RNA viruses like influenza are prone to mutation (DNA-based lifeforms are much better proofreaders), and type A influenza has become a master shapeshifter, depending on its instability for its very survival. Since animals that survive viral infections develop anitbodies that prevent further attack by the same virus, it’s only by changing the nature of its surface proteins that influenza can keep tricking its hosts’ cells into letting it in year after year. The virus itself can change so quickly that it becomes unrecognizable to the immune system of animals over the course of a single season. That’s why humans — and influenza-prone animals, like this chicken — need a new flu vaccine each fall.
Influenza can mutate in response to environmental changes (exposure to antiviral drugs, for example) but it also changes its genetic identity as a matter of habit as it replicates within cells. If two different strains of influenza virus attack the same cell, they end up “sharing” in the takeover of the cell’s reproductive machinery, and in the process of producing new virus particles they end up sharing genetic information. If they simply exchange a few amino acids, the process is known as recombination. If the two strains swap entire RNA strands, the process is known as reassortment.
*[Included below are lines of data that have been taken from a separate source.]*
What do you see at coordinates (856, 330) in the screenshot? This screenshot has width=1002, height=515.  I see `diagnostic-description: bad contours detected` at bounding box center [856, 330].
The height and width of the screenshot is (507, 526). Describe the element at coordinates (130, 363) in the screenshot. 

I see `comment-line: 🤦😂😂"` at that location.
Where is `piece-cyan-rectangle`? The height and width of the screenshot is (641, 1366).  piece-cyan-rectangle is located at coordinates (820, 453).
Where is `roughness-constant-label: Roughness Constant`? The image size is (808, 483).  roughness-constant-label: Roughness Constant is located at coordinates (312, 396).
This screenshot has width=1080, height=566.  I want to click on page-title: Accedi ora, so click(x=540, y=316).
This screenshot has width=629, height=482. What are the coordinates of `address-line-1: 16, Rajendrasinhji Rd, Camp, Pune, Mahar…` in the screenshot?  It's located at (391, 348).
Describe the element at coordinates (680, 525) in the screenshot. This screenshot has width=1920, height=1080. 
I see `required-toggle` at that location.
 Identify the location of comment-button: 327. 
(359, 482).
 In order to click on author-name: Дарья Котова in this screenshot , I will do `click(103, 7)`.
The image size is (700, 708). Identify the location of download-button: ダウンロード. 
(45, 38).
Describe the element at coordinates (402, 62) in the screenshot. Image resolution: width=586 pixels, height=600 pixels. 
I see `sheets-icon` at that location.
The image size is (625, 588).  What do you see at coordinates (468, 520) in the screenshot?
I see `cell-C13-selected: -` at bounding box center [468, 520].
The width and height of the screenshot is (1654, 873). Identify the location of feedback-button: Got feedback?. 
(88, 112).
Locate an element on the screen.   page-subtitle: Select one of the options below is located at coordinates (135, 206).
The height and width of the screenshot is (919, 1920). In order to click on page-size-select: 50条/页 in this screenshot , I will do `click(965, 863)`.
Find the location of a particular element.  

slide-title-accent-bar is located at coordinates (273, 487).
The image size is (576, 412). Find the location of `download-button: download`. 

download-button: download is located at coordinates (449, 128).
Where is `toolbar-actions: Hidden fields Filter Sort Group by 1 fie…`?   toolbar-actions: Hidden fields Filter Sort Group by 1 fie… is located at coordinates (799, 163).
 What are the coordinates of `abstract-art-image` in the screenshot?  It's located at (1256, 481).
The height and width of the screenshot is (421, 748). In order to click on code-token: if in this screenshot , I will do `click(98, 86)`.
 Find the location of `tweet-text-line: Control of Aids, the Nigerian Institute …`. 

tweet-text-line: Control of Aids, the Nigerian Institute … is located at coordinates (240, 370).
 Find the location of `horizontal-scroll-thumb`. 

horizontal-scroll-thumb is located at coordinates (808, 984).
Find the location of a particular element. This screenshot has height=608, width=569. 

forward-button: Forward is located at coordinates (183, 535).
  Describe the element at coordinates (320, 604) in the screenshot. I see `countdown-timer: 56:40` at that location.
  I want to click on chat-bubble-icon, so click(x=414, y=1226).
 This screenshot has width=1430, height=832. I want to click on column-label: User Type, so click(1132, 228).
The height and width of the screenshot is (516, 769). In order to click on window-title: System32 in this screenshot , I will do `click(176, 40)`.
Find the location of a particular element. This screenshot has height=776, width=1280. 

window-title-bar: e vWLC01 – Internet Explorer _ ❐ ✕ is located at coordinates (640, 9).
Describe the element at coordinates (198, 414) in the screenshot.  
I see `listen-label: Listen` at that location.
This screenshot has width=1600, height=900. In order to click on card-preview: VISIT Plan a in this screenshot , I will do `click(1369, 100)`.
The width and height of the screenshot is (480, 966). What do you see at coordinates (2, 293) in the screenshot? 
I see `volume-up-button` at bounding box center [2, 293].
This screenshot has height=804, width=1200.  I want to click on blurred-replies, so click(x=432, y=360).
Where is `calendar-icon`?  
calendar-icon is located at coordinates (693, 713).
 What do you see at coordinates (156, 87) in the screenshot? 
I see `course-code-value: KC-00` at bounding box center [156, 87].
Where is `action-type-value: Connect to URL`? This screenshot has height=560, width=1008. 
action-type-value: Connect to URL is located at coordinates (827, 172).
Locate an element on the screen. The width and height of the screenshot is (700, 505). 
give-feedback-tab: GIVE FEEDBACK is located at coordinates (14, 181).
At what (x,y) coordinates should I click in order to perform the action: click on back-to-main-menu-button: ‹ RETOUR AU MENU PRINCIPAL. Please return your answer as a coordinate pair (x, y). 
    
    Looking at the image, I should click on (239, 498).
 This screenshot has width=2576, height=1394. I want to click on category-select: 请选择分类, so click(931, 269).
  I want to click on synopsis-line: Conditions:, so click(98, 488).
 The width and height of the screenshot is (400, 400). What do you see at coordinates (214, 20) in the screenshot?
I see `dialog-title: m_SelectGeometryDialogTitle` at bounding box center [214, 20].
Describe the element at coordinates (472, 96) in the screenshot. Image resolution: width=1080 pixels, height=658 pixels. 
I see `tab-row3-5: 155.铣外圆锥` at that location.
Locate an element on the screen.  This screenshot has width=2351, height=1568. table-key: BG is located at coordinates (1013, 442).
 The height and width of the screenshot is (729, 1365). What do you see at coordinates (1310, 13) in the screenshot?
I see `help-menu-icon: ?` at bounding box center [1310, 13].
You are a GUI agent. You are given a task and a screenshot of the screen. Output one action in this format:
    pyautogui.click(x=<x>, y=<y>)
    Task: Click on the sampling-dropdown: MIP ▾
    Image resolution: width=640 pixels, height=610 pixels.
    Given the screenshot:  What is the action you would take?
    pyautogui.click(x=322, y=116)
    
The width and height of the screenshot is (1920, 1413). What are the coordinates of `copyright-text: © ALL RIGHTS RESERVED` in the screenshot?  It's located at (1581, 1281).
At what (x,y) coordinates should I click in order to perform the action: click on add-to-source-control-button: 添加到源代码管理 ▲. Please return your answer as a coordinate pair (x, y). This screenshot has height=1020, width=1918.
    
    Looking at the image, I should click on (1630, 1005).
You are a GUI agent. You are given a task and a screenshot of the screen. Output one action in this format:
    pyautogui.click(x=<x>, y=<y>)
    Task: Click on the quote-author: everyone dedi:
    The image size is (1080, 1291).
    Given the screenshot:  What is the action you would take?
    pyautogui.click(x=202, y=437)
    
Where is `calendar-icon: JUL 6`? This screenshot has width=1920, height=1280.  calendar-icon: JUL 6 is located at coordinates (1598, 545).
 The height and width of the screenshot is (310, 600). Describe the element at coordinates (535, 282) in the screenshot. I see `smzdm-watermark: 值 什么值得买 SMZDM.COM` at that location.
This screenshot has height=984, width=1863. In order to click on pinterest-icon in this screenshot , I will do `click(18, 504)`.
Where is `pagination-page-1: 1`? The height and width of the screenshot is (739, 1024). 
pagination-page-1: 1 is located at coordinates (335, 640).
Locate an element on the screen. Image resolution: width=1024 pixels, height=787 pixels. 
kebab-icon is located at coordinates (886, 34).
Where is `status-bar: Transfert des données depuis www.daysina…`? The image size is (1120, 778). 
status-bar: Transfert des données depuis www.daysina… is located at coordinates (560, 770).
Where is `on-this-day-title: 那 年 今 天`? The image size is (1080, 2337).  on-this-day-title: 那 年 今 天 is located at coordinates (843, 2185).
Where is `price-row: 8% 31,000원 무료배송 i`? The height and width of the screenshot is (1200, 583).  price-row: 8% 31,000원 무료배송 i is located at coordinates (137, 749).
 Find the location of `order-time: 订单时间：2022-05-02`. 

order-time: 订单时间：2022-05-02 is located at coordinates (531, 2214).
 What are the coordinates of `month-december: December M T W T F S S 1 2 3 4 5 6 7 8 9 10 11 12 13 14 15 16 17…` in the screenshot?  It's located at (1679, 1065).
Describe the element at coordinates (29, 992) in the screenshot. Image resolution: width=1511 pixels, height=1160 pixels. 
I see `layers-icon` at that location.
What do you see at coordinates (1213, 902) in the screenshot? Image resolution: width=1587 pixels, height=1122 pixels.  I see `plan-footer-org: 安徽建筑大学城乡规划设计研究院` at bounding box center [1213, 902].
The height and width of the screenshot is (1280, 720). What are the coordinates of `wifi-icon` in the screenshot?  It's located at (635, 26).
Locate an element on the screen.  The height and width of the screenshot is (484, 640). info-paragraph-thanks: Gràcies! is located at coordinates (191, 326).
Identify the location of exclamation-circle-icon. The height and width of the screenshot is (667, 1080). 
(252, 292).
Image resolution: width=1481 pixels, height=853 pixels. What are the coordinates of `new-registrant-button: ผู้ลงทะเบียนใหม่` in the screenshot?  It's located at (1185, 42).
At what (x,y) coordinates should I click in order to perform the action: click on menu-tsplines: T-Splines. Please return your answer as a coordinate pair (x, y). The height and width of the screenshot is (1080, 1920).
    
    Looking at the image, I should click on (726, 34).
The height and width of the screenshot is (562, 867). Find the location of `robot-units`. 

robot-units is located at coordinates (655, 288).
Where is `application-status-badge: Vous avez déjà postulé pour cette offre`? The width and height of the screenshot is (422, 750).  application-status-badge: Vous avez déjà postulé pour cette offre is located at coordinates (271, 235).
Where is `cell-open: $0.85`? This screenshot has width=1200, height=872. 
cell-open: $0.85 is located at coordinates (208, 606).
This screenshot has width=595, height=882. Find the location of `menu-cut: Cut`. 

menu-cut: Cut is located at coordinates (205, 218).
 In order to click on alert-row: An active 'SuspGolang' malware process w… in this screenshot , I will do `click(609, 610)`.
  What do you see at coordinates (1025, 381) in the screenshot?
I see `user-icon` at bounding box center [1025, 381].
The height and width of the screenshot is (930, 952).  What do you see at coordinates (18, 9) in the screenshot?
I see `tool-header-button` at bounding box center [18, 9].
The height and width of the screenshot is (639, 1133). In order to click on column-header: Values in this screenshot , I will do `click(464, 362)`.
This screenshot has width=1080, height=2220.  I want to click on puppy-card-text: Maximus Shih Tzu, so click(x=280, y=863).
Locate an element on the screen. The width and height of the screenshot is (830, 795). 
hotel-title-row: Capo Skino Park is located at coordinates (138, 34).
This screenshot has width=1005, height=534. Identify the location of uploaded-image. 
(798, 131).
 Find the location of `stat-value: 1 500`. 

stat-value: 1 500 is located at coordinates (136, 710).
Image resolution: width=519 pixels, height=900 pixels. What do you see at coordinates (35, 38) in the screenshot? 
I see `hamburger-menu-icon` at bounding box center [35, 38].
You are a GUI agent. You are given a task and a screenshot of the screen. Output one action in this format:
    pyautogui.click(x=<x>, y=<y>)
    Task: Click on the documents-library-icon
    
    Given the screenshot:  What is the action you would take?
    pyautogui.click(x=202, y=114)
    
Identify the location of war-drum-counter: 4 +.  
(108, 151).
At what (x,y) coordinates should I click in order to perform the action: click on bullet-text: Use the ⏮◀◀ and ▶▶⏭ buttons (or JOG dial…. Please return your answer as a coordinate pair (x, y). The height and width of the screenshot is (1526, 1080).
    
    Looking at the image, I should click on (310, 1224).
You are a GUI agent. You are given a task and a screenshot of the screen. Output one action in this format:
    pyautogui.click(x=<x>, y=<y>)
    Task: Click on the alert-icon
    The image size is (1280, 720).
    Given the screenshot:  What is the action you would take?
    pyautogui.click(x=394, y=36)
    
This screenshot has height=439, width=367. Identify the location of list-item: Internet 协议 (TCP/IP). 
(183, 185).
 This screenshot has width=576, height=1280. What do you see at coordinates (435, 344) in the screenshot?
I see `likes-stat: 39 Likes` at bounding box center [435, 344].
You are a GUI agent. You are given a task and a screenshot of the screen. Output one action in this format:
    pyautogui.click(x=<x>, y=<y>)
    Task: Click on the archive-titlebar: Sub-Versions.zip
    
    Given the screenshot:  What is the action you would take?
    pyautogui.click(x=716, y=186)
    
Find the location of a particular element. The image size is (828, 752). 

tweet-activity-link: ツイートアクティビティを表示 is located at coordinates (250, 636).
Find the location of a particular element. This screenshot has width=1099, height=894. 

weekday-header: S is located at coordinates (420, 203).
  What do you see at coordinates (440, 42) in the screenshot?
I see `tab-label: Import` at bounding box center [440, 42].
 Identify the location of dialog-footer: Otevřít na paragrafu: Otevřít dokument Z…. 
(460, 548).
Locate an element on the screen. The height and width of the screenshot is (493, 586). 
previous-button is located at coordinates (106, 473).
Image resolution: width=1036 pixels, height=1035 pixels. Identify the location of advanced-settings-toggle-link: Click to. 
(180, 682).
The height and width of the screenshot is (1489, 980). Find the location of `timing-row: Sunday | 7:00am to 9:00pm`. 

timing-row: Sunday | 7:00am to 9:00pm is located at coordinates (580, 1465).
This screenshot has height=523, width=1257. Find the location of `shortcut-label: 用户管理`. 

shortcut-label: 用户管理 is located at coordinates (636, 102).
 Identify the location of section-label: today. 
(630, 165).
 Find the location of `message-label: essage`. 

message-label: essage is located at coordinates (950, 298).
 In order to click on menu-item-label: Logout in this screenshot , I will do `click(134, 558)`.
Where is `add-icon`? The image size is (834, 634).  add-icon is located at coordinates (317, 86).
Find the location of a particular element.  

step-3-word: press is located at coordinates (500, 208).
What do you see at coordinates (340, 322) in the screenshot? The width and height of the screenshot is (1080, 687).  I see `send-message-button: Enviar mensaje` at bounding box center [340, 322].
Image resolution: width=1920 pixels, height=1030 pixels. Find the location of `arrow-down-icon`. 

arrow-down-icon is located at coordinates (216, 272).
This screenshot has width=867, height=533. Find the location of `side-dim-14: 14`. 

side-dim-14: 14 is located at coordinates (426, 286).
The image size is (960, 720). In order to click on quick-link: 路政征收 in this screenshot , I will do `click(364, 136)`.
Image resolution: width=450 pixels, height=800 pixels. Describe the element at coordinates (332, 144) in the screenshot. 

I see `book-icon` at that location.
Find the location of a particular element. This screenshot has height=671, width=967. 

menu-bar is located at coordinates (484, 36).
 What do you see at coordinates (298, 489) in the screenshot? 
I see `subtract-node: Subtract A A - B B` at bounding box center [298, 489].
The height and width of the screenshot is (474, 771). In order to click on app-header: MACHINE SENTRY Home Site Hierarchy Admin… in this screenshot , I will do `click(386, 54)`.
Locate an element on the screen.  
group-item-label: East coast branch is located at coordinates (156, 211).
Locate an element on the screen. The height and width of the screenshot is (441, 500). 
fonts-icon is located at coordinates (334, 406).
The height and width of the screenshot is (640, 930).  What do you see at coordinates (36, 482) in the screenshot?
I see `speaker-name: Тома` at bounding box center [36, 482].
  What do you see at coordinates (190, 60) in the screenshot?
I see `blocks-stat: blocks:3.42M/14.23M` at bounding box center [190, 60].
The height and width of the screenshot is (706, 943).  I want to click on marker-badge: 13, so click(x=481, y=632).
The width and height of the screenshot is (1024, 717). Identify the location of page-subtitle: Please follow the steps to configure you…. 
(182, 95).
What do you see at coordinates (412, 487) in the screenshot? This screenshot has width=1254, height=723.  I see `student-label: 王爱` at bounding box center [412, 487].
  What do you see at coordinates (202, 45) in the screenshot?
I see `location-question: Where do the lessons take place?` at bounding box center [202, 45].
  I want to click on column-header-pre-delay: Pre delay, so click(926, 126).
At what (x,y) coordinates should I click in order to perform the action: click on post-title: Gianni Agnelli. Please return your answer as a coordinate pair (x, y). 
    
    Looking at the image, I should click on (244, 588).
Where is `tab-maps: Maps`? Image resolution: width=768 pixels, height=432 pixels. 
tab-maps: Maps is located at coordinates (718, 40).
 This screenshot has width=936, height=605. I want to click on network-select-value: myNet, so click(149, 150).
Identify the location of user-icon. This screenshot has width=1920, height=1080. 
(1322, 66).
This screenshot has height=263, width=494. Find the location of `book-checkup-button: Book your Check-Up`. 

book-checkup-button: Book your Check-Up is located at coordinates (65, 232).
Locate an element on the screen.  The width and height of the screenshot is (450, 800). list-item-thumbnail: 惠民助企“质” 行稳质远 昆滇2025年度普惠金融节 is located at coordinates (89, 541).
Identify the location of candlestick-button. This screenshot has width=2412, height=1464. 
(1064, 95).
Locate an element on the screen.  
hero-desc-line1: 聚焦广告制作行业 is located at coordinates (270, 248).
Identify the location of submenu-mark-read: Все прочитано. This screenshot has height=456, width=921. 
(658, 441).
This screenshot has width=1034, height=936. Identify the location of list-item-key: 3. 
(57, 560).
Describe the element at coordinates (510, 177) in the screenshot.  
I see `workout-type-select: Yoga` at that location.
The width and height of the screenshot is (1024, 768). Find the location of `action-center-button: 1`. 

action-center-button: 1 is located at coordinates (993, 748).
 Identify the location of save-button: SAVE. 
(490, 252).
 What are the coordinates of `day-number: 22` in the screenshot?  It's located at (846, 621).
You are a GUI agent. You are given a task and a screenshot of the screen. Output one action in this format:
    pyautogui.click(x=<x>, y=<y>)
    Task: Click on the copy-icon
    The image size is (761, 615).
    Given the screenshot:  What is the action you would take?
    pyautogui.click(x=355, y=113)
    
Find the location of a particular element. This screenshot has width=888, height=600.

Small changes in the flu’s genetic code are known as antigenic drift, and it is the constant drift in flu viruses that accounts for yearly seasonal epidemics. Wholesale reshufflings of the virus (such as the swapping of one HA- or NA-protein for another) are referred to as antigenic shift. While antigenic drift within a flu subtype can result in wide variations in virulence, antigenic shifts are thought to be the events that trigger pandemics, since they can result in entirely new subtypes that can “jump” to new species which have no natural immunity to their combinations of surface proteins.